* What to produce *
Recast the lines of the items from the line with "Given: Expand the PageMeta tree node" to the line with "Action: click(286, 409)" as a numbered list, omitting any blank lines.

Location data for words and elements
────────────────
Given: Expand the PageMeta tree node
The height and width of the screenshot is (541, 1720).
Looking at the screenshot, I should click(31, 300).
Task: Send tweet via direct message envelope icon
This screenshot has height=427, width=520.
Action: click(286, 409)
────────────────
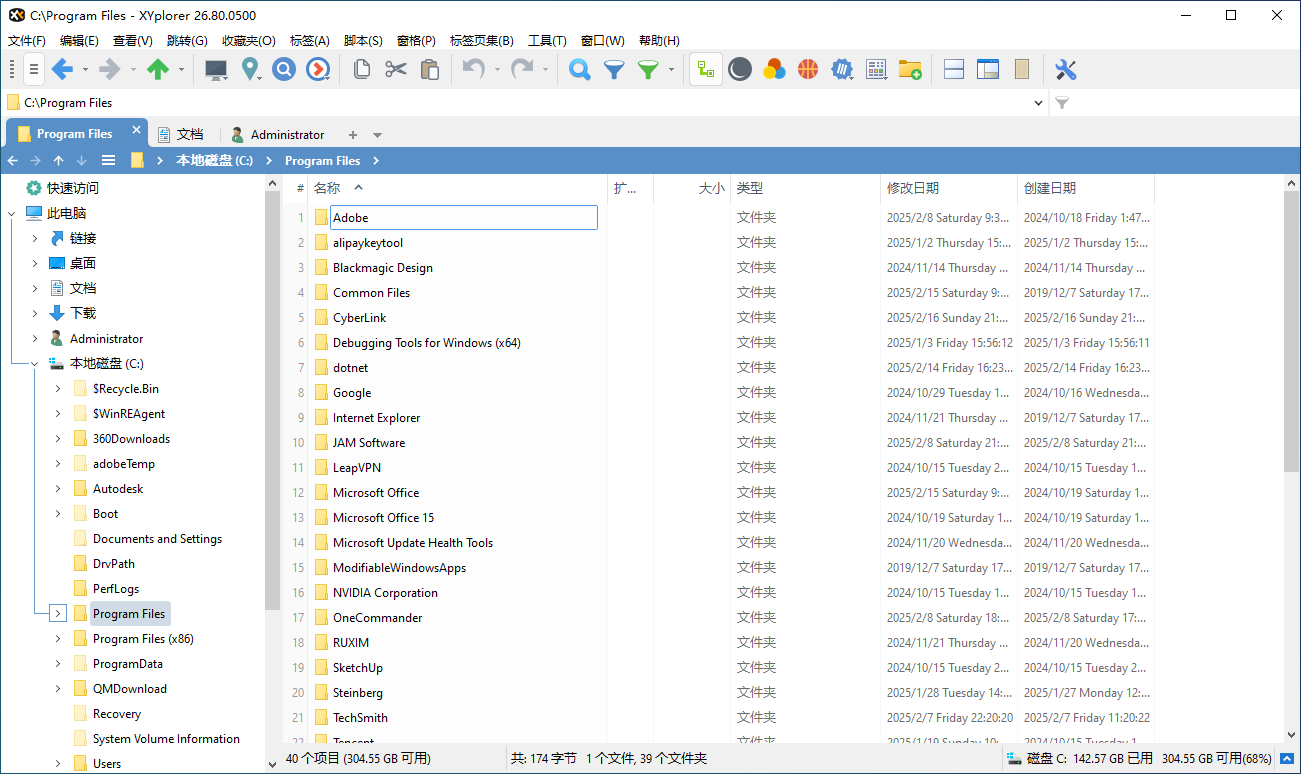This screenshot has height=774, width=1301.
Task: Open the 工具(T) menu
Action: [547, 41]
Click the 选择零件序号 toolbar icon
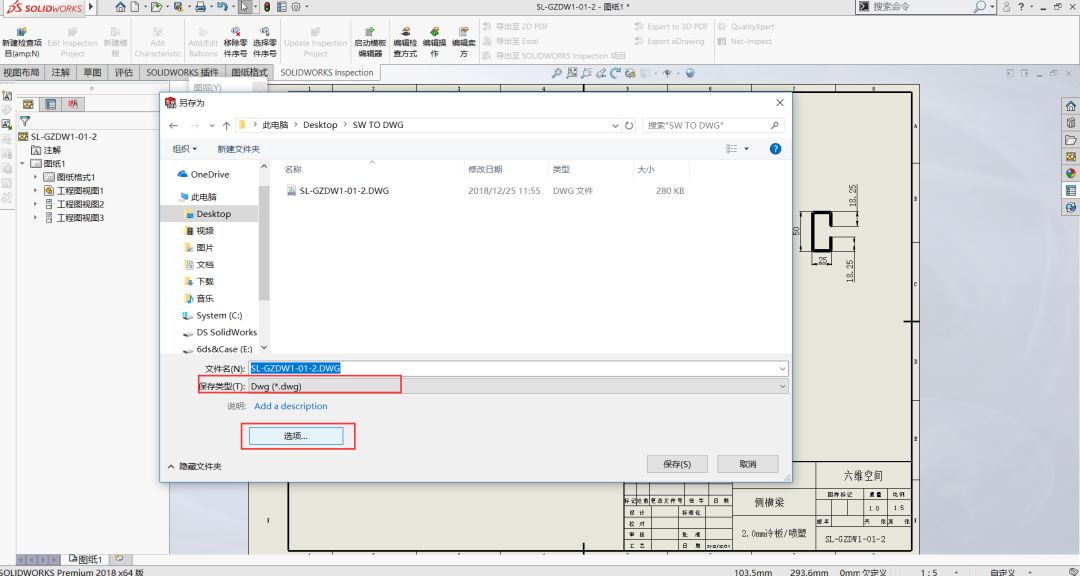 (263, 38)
────────────────
* Solution to this problem *
1. Given: Expand the PageMeta tree node
2. The height and width of the screenshot is (541, 1720).
3. Looking at the screenshot, I should click(31, 300).
4. Task: Send tweet via direct message envelope icon
5. This screenshot has height=427, width=520.
6. Action: click(286, 409)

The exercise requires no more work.